Start of Passage shown
Plastic wars has lessons for Australia: AORA

The Australian Organics Recycling Association believes that Four Corners’ recent Plastics Wars program contains valuable lessons for Australia in better managing its waste and recycling tasks.

Plastic Wars, a PBS Frontline production, was featured on Four Corners in August and provided an overview of the “disastrous state” of reduction, reuse and recycling of plastics in the United States.

The program illustrated how clever marketing campaigns were created to persuade consumers that they should carry the burden of plastic pollution by recycling, rather than expecting industry to reduce the amount of plastic it manufactured.

The program suggested that tactics brought in decades ago are still fooling consumers.

“At the bottom of all these plastic containers is this little chasing arrow – the little recycling symbol with a number…there are no kerbside programs that would accept any of these tubs,” an environmental scientist said on the program.

The Australian Organics Recycling Association (AORA), the national voice of the organics recycling industry, believes that the Four Corners program contains valuable lessons for Australia in better managing its waste and recycling tasks.

“Obviously, the story was specific to issues in the United States. However, it would be wrong to claim that there are no common issues between Australia and the United States,” Peter Wadewitz OAM, AORA National Chair, says.

“And a greater mistake not to pay heed to the lessons to be learnt from their errors.”

According to Wadewitz, the Australian recycling crisis following the China National Sword bans, and forthcoming COAG waste export bans, have brought home the challenges facing several Australian waste streams.

“In the midst of addressing the challenges in plastics and other streams, it must be remembered that there are parts of the Australian recycling industry which consistently deliver on their promises,” he says.

“The circular economy works best in organics recycling because it is the industrialisation of a natural process.

“Uniquely among recycling streams, the supply of the organics recycling industry’s products such as composts and mulches does not always meet demand.”
End of Passage shown
Start of Extracted records
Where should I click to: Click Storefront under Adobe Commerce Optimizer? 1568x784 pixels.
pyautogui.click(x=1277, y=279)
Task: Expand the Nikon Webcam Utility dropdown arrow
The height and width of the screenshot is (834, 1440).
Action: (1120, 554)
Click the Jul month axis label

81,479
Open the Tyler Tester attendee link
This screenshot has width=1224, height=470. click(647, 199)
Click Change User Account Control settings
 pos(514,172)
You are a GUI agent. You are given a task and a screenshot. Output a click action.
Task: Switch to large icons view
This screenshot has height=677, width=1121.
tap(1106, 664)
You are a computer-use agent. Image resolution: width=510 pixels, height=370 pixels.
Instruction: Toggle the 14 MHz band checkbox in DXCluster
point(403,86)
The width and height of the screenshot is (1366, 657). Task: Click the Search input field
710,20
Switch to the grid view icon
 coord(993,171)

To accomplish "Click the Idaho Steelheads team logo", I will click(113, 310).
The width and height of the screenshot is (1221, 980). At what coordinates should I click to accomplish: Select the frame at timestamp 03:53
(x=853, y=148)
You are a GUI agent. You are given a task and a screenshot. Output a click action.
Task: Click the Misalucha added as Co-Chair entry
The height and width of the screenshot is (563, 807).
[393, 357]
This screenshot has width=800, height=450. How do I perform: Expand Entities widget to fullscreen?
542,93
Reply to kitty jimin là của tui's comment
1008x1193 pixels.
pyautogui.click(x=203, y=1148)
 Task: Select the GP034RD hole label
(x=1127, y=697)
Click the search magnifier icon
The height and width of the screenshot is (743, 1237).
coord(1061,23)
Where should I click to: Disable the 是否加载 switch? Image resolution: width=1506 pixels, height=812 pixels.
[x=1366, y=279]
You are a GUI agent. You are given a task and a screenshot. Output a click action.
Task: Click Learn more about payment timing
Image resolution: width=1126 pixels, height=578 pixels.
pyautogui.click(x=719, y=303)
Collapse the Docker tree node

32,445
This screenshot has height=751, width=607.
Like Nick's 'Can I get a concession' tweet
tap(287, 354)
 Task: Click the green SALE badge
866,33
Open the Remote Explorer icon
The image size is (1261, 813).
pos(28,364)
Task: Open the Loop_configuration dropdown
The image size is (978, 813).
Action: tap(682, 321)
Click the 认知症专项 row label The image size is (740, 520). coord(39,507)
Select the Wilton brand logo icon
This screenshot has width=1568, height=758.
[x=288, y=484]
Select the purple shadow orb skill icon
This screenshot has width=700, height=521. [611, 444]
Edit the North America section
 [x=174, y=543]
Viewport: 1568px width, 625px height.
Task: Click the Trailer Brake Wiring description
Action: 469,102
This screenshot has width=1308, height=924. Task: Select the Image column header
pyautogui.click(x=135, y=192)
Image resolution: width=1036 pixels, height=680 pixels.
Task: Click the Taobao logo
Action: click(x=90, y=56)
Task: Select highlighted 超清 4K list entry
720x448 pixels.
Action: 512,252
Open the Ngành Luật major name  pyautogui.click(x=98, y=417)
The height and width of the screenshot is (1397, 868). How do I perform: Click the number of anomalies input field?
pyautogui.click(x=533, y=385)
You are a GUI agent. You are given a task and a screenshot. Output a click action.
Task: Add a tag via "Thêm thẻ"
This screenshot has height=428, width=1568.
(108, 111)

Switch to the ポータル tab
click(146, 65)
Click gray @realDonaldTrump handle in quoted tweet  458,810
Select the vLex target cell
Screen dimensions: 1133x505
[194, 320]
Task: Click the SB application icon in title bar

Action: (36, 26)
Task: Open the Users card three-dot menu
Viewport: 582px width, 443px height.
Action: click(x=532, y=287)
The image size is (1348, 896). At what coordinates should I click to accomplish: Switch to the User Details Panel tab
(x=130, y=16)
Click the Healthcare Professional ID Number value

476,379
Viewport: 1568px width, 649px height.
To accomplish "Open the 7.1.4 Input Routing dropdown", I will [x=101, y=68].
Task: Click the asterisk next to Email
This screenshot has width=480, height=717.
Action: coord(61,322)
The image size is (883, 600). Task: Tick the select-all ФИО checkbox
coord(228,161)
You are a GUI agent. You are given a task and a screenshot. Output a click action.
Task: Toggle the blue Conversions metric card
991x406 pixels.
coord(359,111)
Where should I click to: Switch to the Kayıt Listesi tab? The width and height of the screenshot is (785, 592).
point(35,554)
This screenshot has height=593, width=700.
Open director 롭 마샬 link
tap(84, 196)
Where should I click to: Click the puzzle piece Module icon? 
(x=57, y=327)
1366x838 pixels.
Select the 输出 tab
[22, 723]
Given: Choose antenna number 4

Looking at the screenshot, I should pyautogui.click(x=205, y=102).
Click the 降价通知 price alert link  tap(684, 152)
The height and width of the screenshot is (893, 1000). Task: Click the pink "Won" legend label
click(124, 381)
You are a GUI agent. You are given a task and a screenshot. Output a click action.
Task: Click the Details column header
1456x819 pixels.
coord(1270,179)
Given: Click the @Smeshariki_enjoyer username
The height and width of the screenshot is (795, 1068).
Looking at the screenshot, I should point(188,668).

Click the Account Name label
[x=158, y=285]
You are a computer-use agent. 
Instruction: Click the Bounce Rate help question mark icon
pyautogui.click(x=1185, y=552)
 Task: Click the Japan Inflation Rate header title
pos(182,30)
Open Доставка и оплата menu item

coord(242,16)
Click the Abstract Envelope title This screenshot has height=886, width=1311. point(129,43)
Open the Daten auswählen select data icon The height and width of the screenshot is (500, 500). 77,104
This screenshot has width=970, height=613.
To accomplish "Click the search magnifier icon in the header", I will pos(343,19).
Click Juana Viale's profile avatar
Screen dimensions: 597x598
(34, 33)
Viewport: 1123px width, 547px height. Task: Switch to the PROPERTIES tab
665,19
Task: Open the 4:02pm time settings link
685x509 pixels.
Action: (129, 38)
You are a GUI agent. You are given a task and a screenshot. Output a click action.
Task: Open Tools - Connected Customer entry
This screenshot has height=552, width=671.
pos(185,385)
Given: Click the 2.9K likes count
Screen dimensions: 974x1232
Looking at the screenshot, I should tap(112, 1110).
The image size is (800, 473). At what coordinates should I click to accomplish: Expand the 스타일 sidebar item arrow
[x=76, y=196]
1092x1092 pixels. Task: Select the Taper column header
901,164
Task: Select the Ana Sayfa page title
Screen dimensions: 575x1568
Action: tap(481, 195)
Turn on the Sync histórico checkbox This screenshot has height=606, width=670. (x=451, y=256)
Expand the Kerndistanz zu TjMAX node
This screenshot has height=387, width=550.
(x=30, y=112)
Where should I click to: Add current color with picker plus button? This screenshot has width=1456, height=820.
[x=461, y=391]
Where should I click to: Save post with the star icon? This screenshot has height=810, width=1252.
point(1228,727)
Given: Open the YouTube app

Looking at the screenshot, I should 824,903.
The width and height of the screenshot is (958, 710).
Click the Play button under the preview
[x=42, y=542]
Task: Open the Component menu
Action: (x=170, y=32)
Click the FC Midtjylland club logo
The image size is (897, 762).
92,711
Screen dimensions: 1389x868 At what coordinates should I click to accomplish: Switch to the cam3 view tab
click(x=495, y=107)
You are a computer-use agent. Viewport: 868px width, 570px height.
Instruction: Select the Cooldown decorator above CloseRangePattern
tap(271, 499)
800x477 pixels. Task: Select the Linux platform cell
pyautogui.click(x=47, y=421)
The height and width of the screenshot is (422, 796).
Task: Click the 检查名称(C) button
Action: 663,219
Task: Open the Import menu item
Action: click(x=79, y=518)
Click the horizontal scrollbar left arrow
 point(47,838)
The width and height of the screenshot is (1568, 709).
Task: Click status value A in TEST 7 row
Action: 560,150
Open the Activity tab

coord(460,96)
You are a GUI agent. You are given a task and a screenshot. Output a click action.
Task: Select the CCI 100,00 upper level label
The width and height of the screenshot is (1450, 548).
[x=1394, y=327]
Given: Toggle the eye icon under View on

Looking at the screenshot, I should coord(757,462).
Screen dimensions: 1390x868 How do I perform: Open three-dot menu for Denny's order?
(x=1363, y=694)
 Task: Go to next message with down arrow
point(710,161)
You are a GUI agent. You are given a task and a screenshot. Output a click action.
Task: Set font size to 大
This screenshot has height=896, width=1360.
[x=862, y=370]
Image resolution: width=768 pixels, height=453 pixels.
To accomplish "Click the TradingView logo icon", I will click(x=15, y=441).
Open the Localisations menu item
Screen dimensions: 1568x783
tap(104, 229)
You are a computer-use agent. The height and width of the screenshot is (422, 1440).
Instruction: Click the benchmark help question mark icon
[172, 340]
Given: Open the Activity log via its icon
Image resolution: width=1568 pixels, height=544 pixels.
End of Extracted records
» What the task requires:
Decide whether each statement agrees with the Plastic Wars article, answering yes or no and quoting the words from the article that settle it.
1. Plastic Wars was a PBS Frontline production shown on Four Corners in August.
2. Peter Wadewitz says Australia and the United States share no common issues.
3. According to Wadewitz, the supply of composts and mulches always exceeds demand.
The listing has no connection to the Plastic Wars article.

» Written reply:
1. Yes: "Plastic Wars, a PBS Frontline production, was featured on Four Corners in August"
2. No: "it would be wrong to claim that there are no common issues between Australia and the United States"
3. No: "the supply of the organics recycling industry’s products such as composts and mulches does not always meet demand"